Professor Butter Beard and the Statue of a Kouros

Statue of a Kouros, Greek, Attic, Archaic Period, c. 590-580 BCE, marble, Metropolitan Museum of Art, New York.

“Drawing at its best is not what your eyes see but what our minds understand.” -  Millard Sheets, American artist, teacher and architectural designer

One of my favorite things to do when I visit any museum is to just sit and draw. It quiets my mind and lets me fully immerse myself into a personal conversation with the work of art. I absolutely don’t pride myself on my drawing abilities, but it is fun to sense the peeking eyes of youngsters as they look over my shoulder and giggle at my sketches. And it does touch my soul when they then pensively walk closer to the actual art and take a more investigative look to see what actually captured my attention.

I try and incorporate this “way of seeing” into my teaching. At the beginning of every semester, one of my first student exercises is to play a game where two students draw a work of art in multi-colored crayon based only on the spoken guidance of another two students who can see the work projected on the large screen. I learn so much about what they see, and what they don’t. I know the exercise is working when other members of the class get excited and chime in adding their own suggestions to the students with the crayons. But, my favorite moment is when the artists turn and views the actual work resulting in “why didn’t you tell me about the…….”

When teaching ancient art, my go-to work for this initial exercise is the “Statue of a Kouros” at the Metropolitan Museum of Art. I personally must have sketched it nearly a dozen times while visiting the museum. With my pencil I re-discover his broad straight shoulders, his athletic muscular arms hanging straight down at his sides, his bold frontal stare radiating from those huge almond eyes, his perfectly plaited long hair, his oddly oversized feet and ears, and his left leg stepping forward just a bit as if he could step down from the plinth and invite me to silently join him on an afternoon stroll to the temple.

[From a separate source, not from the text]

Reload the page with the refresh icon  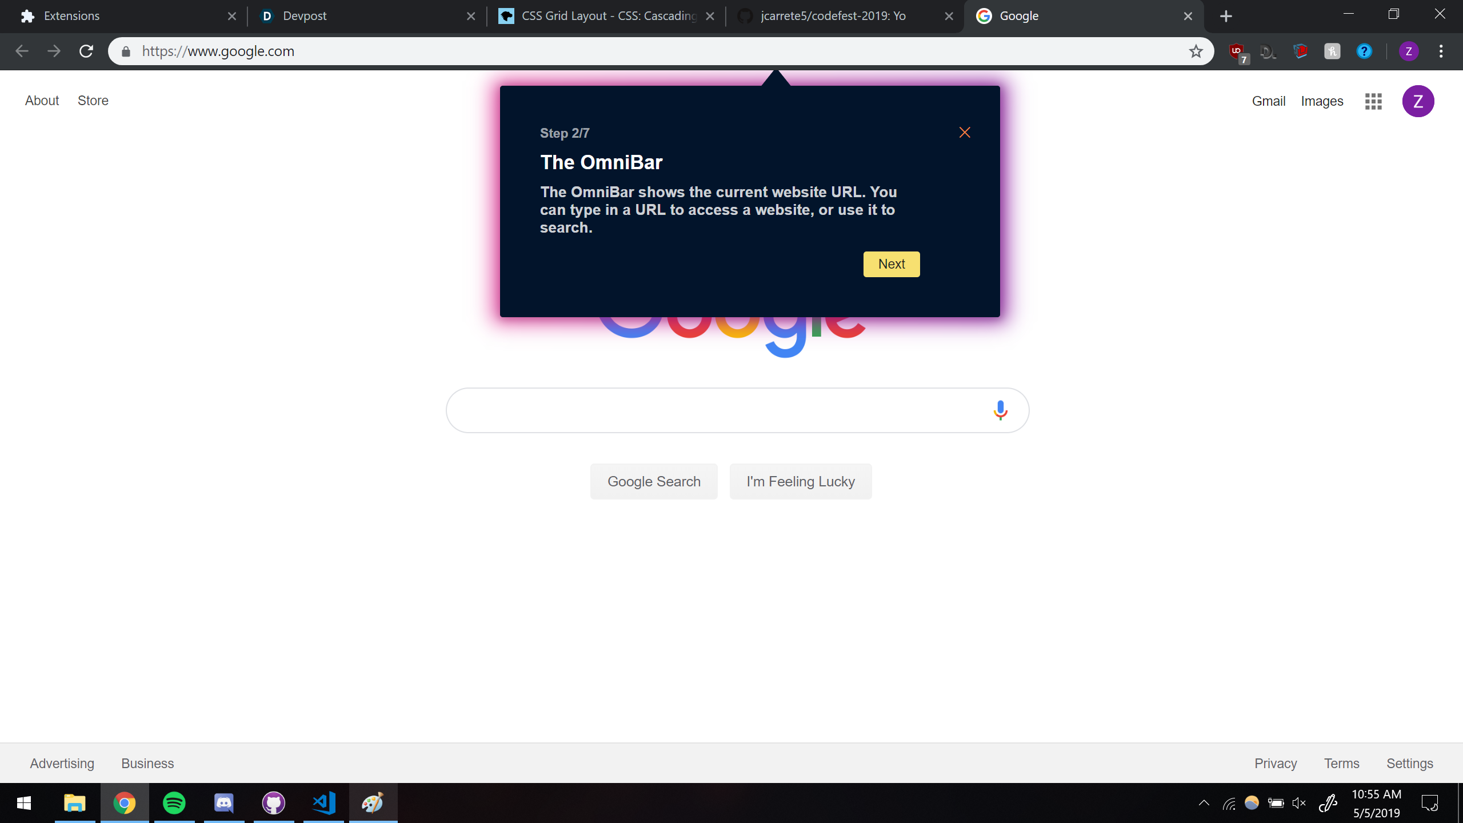pyautogui.click(x=86, y=51)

Originally sculpted to mark the grave of a young Athenian aristocrat, this life-size marble Kouros (“youth” or “boy”) is one of the earliest marble statues of a human figure carved in Attica, the ancient Greek region that contained Athens. During the 6th century BCE, when this Kouros was carved, Greece was splintered into many individual city-states but their art was all surprisingly similar.

Culturally, Greece was just emerging out of its Orientalizing period, where Ancient Greece was increasingly influenced by various Eastern Mediterranean civilizations. Historians believe this explains why the statue takes on a more natural look than previous Greek art yet still retains those orientalizing features—particularly an Egyptian influence, with whom they had considerable contact.

Ancient Greek mercenaries, merchants and artisan visitors to Egypt were charmed by the colossal Egyptian statuary. Following the Egyptian technique for executing a stone carving, the Greek sculptor took a large rectangular block of stone, drew the figure’s front, back, left, and right sides onto their respective sides of the block, and went to work, gradually removing stone from all four sides, working his way inward until the sides met, producing a free-standing figure in the round.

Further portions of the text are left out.